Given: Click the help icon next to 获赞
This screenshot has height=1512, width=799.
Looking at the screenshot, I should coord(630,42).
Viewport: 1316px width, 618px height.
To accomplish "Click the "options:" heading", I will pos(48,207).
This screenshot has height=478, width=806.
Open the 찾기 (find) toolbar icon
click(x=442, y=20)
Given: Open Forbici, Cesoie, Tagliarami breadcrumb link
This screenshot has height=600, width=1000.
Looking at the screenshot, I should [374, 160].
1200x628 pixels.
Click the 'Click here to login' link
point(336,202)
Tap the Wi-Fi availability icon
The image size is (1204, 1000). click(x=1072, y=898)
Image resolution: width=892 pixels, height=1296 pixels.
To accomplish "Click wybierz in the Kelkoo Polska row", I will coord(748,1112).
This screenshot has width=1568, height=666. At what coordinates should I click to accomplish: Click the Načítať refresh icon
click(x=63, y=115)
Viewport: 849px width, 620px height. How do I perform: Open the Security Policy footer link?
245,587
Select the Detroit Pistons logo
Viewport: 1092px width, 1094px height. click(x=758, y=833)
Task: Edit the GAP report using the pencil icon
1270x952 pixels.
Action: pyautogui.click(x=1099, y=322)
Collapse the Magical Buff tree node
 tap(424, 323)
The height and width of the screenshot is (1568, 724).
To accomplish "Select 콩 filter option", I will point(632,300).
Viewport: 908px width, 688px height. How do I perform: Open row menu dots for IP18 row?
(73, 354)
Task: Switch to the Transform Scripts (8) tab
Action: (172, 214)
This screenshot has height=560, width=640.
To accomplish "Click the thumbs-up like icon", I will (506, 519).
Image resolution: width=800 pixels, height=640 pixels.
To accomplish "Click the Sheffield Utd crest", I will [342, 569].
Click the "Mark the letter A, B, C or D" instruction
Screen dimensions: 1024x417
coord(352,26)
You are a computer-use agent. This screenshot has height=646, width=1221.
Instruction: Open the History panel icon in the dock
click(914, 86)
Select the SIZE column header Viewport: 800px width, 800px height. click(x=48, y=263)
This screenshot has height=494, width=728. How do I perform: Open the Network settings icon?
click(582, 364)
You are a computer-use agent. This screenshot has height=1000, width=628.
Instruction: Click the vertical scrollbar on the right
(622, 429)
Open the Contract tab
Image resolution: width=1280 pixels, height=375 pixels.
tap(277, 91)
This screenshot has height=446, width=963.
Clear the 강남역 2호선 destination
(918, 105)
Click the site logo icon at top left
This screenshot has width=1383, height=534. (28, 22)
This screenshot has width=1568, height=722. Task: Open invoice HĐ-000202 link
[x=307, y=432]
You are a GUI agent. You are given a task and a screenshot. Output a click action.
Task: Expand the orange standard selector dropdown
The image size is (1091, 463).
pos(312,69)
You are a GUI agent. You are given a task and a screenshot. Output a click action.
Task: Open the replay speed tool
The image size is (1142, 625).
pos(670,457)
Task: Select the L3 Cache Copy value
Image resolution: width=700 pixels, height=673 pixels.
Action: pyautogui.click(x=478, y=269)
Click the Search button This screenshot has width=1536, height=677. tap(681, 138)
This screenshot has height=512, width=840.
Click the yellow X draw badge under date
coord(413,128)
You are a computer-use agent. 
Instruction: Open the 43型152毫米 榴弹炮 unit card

__________

● What needs to be done: Scan the entries above for the string "computer" and copy each line containing it.

● Exercise response:
You are a computer-use agent. This screenshot has height=646, width=1221.
You are a computer-use agent. This screenshot has height=1000, width=628.
You are a computer-use agent. 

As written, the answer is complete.